Seems you have hit this bug: https://github.com/openebs/mayastor/issues/1710
[2024-08-08T01:16:25.585879277+00:00 ERROR mayastor::spdk:nvme_fabric.c:596] Connect command failed, rc -125, trtype:TCP adrfam:IPv4 traddr:10.245.250.71 trsvcid:8420 subnqn:nqn.2019-05.io.openebs:16b7a8d2-e89e-4e31-9e8f-571a3726a986 [2024-08-08T01:16:25.585921213+00:00 ERROR mayastor::spdk:nvme_tcp.c:2017] Failed to poll NVMe-oF Fabric CONNECT command [2024-08-08T01:16:25.585926825+00:00 ERROR mayastor::spdk:nvme_tcp.c:1806] Failed to connect tqpair=0x5582015e9850
We have a fix on https://github.com/openebs/mayastor/pull/1711
hmm no logs are included in the bundle @veenadong, which plugin version did you use to create the bundle?
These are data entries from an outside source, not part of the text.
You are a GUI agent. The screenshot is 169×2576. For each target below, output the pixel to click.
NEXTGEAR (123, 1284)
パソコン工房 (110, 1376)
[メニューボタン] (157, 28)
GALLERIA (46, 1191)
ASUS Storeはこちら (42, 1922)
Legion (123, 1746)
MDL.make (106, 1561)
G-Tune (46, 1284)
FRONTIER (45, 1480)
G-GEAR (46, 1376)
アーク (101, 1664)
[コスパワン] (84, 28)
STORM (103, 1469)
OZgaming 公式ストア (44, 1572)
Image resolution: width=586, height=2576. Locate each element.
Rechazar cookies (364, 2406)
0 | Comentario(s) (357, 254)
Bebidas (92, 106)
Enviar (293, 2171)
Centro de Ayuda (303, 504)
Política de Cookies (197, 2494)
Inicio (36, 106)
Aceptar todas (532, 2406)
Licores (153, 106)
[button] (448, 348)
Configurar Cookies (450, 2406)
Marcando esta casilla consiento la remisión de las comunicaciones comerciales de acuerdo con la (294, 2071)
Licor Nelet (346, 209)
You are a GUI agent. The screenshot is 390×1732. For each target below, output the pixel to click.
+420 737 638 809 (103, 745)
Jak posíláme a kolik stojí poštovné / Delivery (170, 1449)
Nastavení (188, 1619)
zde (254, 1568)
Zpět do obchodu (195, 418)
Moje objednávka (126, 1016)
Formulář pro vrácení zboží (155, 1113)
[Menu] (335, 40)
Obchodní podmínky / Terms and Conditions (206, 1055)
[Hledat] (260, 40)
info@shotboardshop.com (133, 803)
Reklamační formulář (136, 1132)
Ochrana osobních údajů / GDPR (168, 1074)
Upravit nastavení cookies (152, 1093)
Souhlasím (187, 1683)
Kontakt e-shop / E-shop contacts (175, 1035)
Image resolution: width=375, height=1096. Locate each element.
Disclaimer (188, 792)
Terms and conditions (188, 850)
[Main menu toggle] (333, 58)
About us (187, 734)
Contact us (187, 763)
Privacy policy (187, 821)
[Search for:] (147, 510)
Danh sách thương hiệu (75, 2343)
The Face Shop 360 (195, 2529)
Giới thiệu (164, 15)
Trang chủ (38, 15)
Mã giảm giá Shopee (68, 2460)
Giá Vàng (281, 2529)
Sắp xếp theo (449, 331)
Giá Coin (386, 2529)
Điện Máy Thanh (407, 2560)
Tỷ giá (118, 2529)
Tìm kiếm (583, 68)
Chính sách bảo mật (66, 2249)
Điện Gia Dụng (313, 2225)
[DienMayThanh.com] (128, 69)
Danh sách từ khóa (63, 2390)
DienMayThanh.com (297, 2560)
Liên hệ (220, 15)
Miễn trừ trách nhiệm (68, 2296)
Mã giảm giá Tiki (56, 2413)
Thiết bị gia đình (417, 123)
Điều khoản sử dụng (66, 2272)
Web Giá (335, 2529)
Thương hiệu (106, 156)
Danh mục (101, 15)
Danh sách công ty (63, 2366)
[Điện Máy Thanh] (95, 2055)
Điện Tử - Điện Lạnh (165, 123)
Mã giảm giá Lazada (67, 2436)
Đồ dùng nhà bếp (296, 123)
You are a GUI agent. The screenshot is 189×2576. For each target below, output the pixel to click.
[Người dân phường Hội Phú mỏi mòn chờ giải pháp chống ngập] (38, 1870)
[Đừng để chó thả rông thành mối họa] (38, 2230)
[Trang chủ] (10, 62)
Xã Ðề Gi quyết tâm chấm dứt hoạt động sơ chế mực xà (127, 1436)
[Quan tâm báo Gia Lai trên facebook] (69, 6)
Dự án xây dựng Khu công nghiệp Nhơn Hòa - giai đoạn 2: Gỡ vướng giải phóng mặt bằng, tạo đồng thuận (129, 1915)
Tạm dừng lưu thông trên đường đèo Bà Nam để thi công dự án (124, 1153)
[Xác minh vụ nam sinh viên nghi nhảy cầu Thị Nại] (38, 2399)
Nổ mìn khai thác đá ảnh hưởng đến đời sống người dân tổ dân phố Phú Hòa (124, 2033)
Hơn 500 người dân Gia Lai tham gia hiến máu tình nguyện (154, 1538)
hmm no logs are included in the bundle @veenadong, which plugin version did you use to create the bundle?
We are running 2.5.1 and the plugin version is:
Kubectl Plugin (kubectl-mayastor) revision e8f685e3c9e1 (v2.5.0+0)
I see the fix #1711 will be merged into 2.7? What is the ETA for this fix to be available for GA?
Plan is to release in a couple of weeks along with a control-plane previously missed functionality for updating pool labels after creation.